Only the line with "Where should I click to: Choose" and the lines after it, to the end of the data, should appear in the answer, each reproduced exactly.

+-------+

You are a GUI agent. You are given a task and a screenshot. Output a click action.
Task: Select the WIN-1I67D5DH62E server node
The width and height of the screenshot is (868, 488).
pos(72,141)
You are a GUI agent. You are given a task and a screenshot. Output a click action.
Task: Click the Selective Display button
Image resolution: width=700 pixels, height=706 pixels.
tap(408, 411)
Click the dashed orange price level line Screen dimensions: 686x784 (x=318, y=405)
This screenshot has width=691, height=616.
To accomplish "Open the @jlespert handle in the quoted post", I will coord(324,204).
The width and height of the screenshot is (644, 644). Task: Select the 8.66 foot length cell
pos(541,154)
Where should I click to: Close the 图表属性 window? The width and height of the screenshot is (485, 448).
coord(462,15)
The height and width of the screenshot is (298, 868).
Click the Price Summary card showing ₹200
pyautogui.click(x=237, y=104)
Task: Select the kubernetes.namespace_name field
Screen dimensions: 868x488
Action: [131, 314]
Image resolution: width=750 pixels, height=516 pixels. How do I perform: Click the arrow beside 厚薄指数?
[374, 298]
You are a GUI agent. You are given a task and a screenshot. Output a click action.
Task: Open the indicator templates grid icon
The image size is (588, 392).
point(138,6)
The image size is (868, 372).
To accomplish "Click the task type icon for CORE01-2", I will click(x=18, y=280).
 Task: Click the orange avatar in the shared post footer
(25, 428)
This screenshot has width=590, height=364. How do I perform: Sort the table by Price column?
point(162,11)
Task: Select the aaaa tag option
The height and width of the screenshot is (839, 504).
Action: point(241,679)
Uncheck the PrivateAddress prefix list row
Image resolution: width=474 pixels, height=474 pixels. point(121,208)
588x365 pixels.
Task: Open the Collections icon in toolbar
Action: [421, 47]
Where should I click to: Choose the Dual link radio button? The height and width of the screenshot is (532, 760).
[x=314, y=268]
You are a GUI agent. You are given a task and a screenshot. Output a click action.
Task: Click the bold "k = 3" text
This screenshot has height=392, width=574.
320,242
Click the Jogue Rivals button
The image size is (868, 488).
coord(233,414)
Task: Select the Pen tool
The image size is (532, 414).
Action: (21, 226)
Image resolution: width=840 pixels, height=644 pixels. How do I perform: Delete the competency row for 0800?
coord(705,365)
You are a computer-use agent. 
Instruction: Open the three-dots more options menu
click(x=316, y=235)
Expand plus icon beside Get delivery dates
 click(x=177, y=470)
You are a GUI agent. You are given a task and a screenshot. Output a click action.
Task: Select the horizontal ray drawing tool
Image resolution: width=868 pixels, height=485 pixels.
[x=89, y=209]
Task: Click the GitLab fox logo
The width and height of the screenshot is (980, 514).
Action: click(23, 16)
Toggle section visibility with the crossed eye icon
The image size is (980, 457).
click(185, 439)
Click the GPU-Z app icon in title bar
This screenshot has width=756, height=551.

+-------+

Result of this exercise >>
Where should I click to: Choose the Dual link radio button? The height and width of the screenshot is (532, 760).
[x=314, y=268]
You are a GUI agent. You are given a task and a screenshot. Output a click action.
Task: Click the bold "k = 3" text
This screenshot has height=392, width=574.
320,242
Click the Jogue Rivals button
The image size is (868, 488).
coord(233,414)
Task: Select the Pen tool
The image size is (532, 414).
Action: (21, 226)
Image resolution: width=840 pixels, height=644 pixels. How do I perform: Delete the competency row for 0800?
coord(705,365)
You are a computer-use agent. 
Instruction: Open the three-dots more options menu
click(x=316, y=235)
Expand plus icon beside Get delivery dates
 click(x=177, y=470)
You are a GUI agent. You are given a task and a screenshot. Output a click action.
Task: Select the horizontal ray drawing tool
Image resolution: width=868 pixels, height=485 pixels.
[x=89, y=209]
Task: Click the GitLab fox logo
The width and height of the screenshot is (980, 514).
Action: click(23, 16)
Toggle section visibility with the crossed eye icon
The image size is (980, 457).
click(185, 439)
Click the GPU-Z app icon in title bar
This screenshot has width=756, height=551.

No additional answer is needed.